◆ INSTRUCTION:
Please collect every line of the records below that contains the word "pixels".

»»

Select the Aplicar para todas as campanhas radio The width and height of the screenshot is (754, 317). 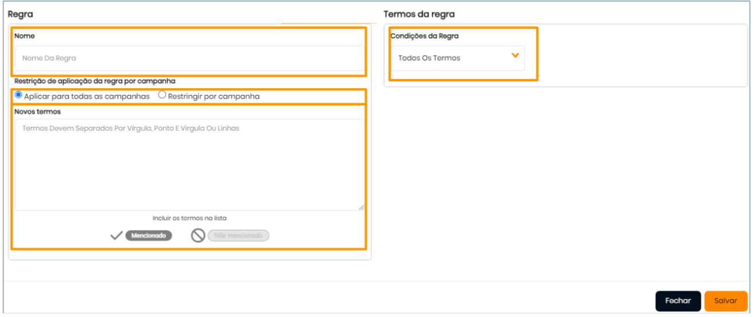(19, 95)
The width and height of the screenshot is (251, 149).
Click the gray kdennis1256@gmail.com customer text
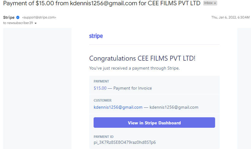[x=174, y=107]
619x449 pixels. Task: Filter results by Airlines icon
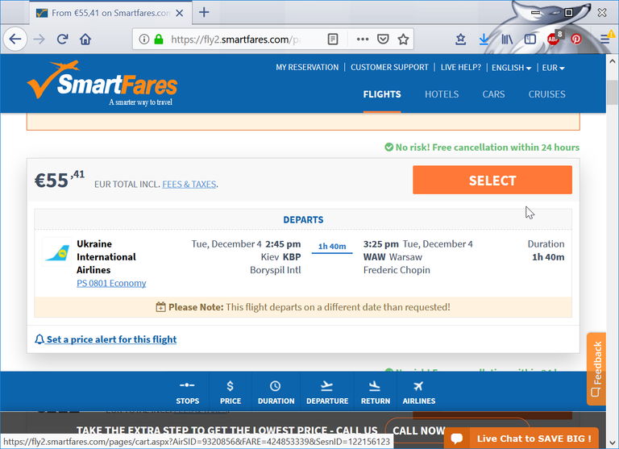[419, 393]
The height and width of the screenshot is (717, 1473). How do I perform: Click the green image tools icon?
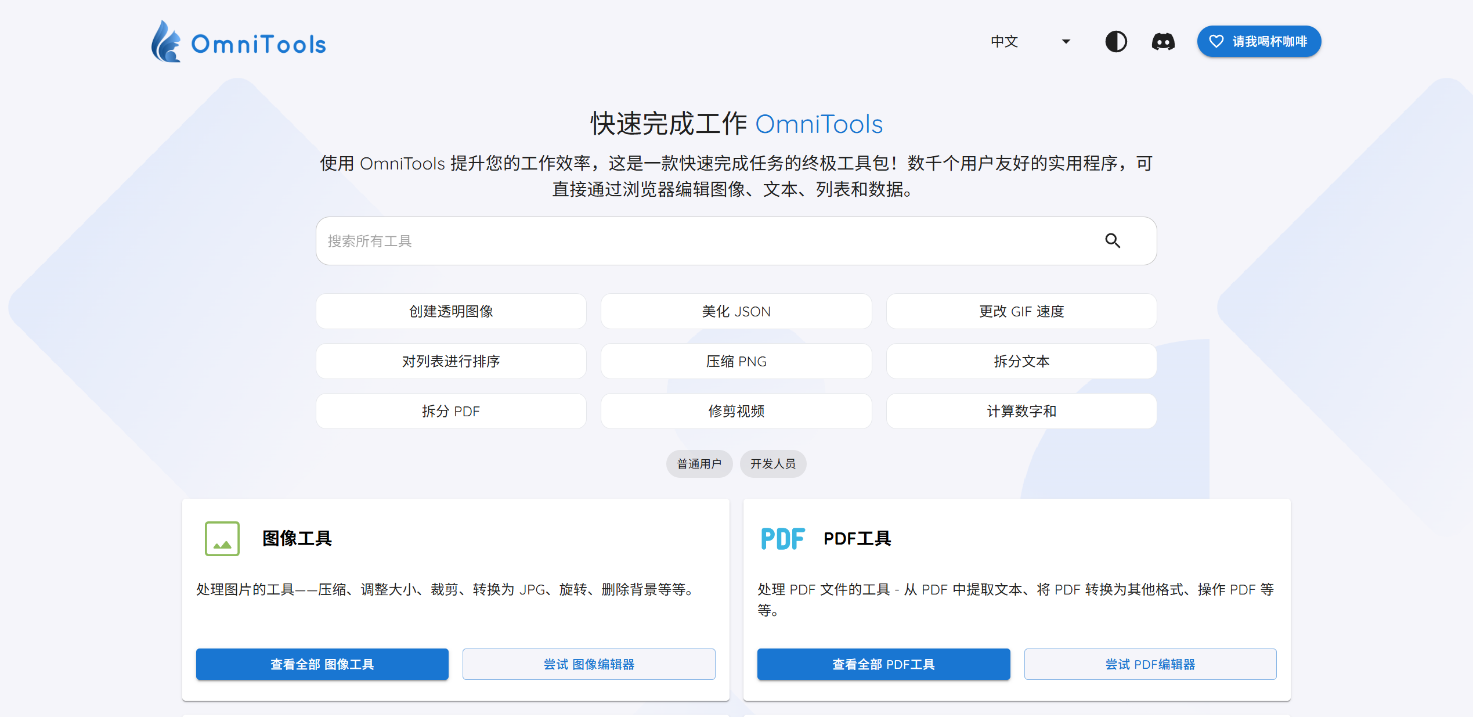coord(222,539)
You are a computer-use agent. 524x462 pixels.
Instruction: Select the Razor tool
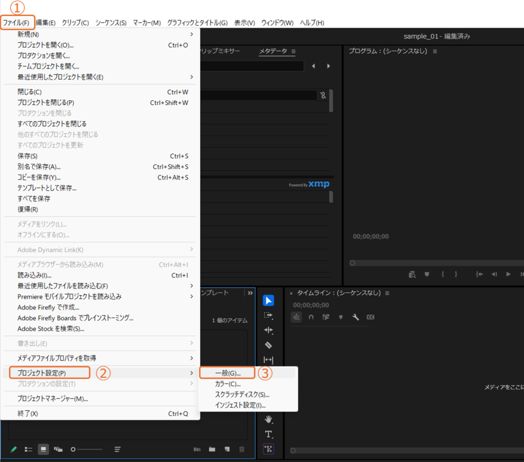tap(268, 345)
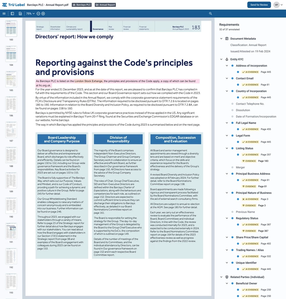Open the hamburger menu in the toolbar
This screenshot has height=299, width=286.
tap(4, 14)
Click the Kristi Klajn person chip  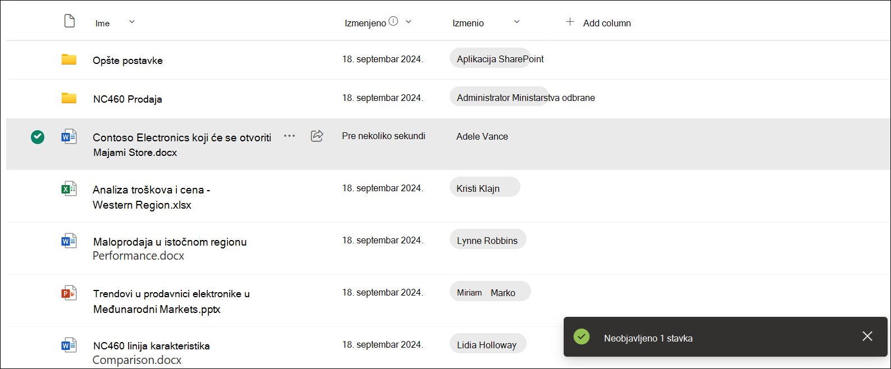pos(485,187)
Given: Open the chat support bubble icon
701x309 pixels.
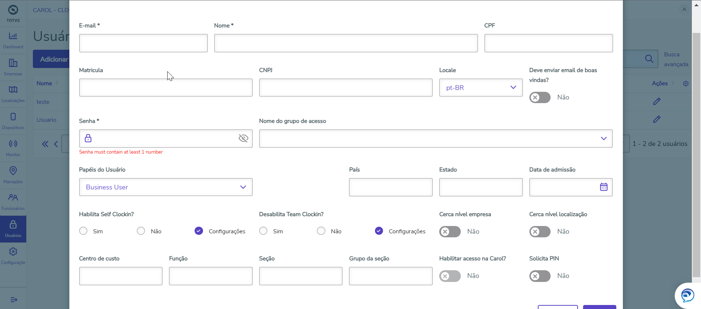Looking at the screenshot, I should coord(687,295).
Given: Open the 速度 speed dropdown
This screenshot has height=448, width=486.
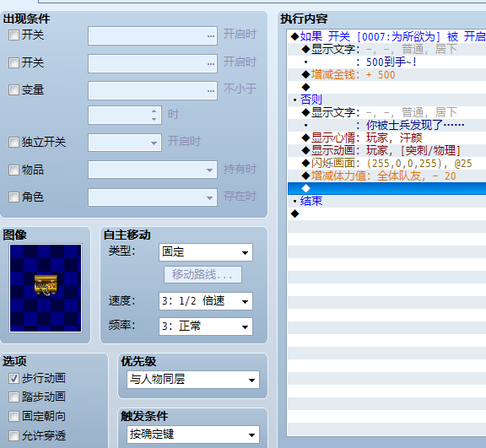Looking at the screenshot, I should point(206,301).
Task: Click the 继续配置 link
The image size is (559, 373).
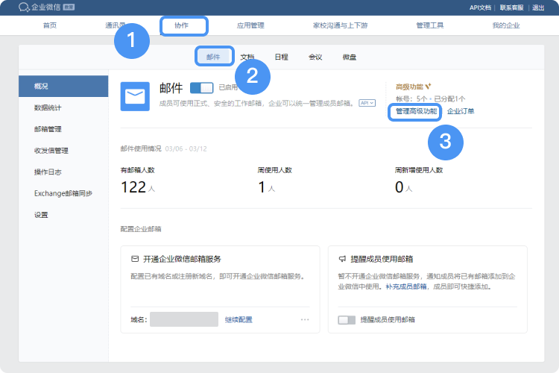Action: coord(239,319)
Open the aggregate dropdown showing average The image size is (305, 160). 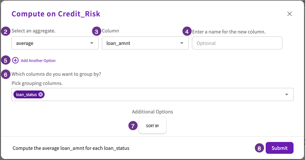click(x=55, y=43)
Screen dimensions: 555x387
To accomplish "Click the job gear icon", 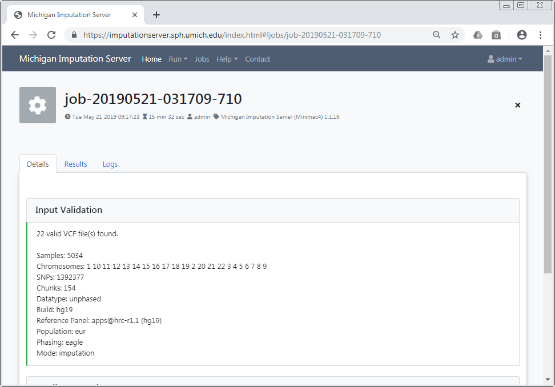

««

◆ WRITTEN SOLUTION:
619x449 pixels. Task: Filter results by Airlines icon
You are a computer-use agent. 524x462 pixels.
701x309 pixels.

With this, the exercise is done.